Exercise objective:
Copy nothing from the entries below except the lines from the one containing "This screenshot has width=1366, height=674." through the one containing "This screenshot has height=833, width=925.", and copy those exactly.

Stored data:

*** Block opens ***

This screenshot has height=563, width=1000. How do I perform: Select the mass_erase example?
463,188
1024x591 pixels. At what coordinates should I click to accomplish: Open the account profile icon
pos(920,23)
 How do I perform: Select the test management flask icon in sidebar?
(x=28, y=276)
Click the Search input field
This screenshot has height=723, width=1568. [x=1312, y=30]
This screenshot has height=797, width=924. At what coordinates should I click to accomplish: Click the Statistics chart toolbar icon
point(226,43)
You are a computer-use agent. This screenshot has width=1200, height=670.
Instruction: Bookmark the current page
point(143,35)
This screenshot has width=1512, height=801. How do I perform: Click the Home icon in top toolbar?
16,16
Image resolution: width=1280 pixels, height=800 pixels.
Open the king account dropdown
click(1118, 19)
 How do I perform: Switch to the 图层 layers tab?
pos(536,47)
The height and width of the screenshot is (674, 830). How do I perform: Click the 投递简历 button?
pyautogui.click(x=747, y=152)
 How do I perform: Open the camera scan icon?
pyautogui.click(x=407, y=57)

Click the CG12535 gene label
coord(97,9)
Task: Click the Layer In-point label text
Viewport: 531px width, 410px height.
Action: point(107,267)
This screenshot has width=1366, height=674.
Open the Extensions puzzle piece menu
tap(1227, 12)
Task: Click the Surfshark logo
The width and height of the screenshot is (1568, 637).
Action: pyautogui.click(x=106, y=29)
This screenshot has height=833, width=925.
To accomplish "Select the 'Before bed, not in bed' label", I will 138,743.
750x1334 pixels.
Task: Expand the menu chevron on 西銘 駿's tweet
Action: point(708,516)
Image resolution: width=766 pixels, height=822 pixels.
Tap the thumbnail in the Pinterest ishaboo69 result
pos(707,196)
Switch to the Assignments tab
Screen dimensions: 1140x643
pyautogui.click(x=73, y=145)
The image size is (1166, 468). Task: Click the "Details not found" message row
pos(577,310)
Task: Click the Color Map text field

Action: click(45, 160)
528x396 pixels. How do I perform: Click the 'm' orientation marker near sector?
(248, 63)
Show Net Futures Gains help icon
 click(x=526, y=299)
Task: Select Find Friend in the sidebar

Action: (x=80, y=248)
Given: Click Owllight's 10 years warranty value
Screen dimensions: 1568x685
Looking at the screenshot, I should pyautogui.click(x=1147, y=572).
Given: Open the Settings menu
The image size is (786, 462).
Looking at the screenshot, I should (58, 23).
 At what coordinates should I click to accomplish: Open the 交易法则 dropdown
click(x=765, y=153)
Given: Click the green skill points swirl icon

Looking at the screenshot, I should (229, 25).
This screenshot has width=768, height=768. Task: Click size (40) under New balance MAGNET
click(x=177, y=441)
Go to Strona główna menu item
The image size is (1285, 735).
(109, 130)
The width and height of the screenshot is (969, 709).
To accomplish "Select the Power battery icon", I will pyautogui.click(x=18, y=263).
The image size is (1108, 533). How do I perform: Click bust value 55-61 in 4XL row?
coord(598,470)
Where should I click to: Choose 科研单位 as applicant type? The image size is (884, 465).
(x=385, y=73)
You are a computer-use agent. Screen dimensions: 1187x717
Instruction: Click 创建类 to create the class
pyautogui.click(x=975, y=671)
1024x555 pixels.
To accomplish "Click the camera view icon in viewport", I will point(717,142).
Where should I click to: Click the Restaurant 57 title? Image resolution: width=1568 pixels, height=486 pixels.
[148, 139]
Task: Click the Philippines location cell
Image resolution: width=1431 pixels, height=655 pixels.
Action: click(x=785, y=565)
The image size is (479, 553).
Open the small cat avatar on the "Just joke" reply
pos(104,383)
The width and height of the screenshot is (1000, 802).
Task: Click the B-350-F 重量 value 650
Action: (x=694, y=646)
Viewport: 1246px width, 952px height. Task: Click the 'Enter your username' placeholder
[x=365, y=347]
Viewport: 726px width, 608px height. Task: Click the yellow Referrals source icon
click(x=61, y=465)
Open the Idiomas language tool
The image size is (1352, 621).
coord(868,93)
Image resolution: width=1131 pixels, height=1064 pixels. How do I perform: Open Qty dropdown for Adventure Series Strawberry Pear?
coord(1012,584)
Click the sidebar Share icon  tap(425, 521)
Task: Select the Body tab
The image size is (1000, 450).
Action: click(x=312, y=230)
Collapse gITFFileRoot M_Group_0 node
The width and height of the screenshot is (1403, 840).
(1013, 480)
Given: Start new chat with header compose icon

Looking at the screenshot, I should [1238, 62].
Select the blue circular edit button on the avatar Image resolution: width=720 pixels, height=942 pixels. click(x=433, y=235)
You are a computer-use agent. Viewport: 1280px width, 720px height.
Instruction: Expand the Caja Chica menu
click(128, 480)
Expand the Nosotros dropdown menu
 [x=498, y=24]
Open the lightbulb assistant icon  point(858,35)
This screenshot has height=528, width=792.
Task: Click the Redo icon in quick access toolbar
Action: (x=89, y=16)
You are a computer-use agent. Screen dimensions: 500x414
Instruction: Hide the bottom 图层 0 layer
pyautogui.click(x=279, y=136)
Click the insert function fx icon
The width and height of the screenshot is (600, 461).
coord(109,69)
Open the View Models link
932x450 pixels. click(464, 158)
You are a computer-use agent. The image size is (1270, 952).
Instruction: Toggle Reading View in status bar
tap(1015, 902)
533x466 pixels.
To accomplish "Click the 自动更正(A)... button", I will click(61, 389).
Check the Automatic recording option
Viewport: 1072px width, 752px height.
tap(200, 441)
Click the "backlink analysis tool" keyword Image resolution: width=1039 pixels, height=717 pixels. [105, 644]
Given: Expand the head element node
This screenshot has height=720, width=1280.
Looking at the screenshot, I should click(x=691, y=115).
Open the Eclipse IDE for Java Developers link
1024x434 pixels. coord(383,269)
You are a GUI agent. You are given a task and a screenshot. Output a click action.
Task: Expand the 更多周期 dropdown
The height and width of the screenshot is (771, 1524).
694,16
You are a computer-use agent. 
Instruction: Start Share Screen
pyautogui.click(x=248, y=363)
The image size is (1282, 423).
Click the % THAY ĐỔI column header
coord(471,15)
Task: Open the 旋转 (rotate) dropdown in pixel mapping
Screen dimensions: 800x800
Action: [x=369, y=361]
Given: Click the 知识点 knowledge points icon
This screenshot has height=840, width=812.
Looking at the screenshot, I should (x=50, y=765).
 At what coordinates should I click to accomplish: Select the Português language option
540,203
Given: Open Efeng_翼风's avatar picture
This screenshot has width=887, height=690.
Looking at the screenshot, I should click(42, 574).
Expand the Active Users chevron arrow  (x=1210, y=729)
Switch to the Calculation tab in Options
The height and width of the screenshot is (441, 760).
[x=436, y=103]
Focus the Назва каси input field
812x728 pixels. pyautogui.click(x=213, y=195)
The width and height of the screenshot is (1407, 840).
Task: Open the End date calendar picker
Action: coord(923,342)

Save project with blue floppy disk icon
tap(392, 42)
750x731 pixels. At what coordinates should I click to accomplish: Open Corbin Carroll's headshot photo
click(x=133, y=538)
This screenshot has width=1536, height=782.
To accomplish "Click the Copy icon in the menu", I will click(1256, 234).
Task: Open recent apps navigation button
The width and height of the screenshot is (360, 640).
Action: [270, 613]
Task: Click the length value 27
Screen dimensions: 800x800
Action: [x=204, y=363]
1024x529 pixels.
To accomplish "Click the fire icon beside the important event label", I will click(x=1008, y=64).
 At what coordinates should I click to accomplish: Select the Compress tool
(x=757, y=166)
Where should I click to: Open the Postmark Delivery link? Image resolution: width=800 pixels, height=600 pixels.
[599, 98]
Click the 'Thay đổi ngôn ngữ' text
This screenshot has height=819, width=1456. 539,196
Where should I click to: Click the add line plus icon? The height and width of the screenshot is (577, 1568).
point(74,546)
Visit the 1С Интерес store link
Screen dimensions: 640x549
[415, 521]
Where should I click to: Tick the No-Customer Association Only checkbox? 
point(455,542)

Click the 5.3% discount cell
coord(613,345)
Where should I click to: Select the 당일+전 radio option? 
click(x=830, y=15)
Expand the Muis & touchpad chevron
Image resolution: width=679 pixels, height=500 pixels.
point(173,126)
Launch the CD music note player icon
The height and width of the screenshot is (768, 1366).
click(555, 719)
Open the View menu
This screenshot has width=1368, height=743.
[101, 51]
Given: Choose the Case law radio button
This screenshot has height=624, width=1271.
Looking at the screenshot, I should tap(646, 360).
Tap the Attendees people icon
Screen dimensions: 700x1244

*** Block closes ***

Answer box:
This screenshot has width=1366, height=674.
Open the Extensions puzzle piece menu
tap(1227, 12)
Task: Click the Surfshark logo
The width and height of the screenshot is (1568, 637).
Action: pyautogui.click(x=106, y=29)
This screenshot has height=833, width=925.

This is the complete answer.